# I Still love my Mackbook Air M1 and will not upgrade it for now



## pcarrilho (Nov 24, 2021)

With the launch of the new Macbook M1 PRO/MAX I have been wondering if it would be worth it to upgrade my Macbook Air M1 (16Gb) to one of the new ones. And the answer is: it depends. I remain in awe of my Macbook Air M1 and have been testing using only it in all of my work. So far it hasn't let me down at all. The only reason I would upgrade would be the possibility of having 32Gb of RAM, but the truth is that I haven't felt the need yet. It's true that I'm not a guy who uses huge templates with everything loaded in memory (my template has 200 tracks, but with Purged memory, or even disabled). With the new M1 PRO/MAX you'd get twice as many tracks as possible without needing to use the freeze function (but I must mention that freezing a track is so fast on this M1 computer that it's no longer a problem). In this example I'm building a mockup of the star wars theme, using OPUS (diamond, with 2 mics in each instrument), each instrument is in one single opus instance (i dont use multitimbral at all). I have 4 instances of a convolution reverb (cinematic rooms from Liquid Sonics) and add compressors, eqs...).

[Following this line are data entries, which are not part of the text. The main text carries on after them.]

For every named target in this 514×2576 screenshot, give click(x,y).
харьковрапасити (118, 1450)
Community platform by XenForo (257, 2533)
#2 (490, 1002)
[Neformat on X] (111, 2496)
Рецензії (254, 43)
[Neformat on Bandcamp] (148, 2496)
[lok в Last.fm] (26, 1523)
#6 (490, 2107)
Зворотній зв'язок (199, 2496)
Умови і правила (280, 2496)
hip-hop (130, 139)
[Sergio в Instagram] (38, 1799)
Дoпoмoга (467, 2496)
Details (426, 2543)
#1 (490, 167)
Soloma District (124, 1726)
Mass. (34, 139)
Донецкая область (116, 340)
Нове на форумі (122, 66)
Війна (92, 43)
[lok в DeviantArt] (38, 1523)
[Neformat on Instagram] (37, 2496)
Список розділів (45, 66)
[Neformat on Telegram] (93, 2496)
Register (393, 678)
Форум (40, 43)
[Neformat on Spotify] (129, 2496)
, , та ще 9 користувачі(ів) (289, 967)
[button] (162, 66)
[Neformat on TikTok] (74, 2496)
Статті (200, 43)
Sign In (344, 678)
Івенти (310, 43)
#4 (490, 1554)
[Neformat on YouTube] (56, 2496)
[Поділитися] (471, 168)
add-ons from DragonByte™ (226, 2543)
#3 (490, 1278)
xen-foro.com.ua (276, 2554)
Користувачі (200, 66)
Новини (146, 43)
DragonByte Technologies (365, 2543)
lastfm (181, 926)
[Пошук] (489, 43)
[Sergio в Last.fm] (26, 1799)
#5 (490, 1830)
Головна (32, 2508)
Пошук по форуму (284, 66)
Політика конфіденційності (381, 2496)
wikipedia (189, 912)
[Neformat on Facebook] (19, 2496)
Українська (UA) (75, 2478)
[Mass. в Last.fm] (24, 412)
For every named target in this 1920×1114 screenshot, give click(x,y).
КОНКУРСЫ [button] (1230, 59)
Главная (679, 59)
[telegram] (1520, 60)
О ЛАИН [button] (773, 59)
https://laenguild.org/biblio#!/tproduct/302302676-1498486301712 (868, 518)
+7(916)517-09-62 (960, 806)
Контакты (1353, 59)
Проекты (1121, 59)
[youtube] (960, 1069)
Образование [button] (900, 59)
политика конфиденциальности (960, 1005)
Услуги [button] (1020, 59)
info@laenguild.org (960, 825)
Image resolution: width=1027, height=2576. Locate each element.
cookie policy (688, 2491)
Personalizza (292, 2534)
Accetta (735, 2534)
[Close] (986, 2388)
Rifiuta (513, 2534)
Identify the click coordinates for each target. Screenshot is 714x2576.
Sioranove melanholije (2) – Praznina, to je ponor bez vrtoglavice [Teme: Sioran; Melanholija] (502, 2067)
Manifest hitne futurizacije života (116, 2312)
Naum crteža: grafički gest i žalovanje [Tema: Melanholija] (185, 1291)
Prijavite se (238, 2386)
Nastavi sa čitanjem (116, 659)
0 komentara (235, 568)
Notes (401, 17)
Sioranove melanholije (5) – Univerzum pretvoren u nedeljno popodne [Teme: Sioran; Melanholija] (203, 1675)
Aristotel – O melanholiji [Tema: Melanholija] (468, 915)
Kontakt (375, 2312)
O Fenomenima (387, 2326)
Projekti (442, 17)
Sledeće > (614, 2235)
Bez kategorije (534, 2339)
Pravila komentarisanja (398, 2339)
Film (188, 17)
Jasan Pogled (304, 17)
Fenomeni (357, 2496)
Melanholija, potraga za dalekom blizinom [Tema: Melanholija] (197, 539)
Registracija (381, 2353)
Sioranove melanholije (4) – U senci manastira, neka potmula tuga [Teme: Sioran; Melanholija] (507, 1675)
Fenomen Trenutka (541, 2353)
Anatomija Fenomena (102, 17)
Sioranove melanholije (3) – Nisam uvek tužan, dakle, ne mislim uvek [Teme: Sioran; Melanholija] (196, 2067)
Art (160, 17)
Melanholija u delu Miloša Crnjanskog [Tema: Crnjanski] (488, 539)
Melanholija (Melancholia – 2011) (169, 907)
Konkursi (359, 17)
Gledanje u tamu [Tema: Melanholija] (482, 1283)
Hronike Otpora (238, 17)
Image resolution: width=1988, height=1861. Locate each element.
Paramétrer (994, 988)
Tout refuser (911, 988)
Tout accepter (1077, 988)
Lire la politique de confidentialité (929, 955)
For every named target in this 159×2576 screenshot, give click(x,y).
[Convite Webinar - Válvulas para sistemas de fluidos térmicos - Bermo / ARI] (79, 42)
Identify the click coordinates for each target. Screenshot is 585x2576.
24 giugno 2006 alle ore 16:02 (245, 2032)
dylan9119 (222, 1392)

EDIT: I forgot to mention i am using OPUS on a external normal ssd drive (not M2) on a Usb 3.1 enclosure.


----------



## pcarrilho (Nov 24, 2021)

BTW, this is a real world test... my world ... (not a benchmark test)


----------



## SomeGuy (Jan 2, 2022)

Thank you for posting! Do you use an external SSD for your sample streaming? If so which one? I’m thinking the air makes much more sense than a MacBook Pro. Though tempting for the additional RAM, you are paying much more for graphics capabilities that will not be utilized by audio production. For the amount of extra money spent on a MacBook Pro, you could add a Mac mini if you really needed more ram and use it as a sample slave. Really makes me wonder if I should just hold out for the next Macbook Air which should be released sometime this year?


----------



## PeterN (May 15, 2022)

Been using MacBook Air for two months now, and would definitely not recommend it to anyone doing more than basic sketching. Or, say, if you use only Logic stock plugins and do instruments to count on one hand - at most, two. And I got the most expensive M1 MacBook Air.

Do you really get that project running that many tracks, and smoothly with OPUS and third party plugins?

Seriously? How many tracks are frozen? Is it not crashing?

Its great if you do - just hard to believe after playing with this toy for two months.


----------